The flawed purges of people with felony convictions from Florida’s voter rolls during the 2000 and 2004 elections are now well known. In 2000, thousands of legal voters were purged from Florida’s voter rolls. One list sent to Florida officials erroneously included the names of 8,000 Florida residents who had committed misdemeanors – not felonies – in Texas. In 2004, despite Florida’s sizable Hispanic population, the state’s purge list contained only 61 Hispanic surnames, and also mistakenly included thousands who had had their voting rights restored. After these and other errors were publicized, the state withdrew its felon purge list. But under Florida law, county election officials may still purge voters based on their own, locally generated lists. 
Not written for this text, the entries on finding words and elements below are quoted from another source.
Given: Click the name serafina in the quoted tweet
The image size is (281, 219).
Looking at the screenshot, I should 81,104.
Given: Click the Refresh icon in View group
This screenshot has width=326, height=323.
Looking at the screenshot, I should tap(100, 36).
While Florida’s purges of felons from voter rolls in 2000 have received national attention, little is known about the procedures other states use. To shed some light on these procedures, we surveyed the purge processes of 15 states. The states have a wide variety of disfranchisement laws. All except Maine and Vermont prohibit incarcerated felons from voting. Thirty-five states restrict those on parole, 31 of them also restrict those on probation, and seven deny the right to vote to all felons who have completed their sentences. In seven other states, described here as “mixed status” states, a person can permanently lose the right to vote based on criminal history, type of offense, or when the offense occurred. The result: Nearly 5 million American citizens, two percent of the voting-age population, have lost the fundamental right to participate in our political process.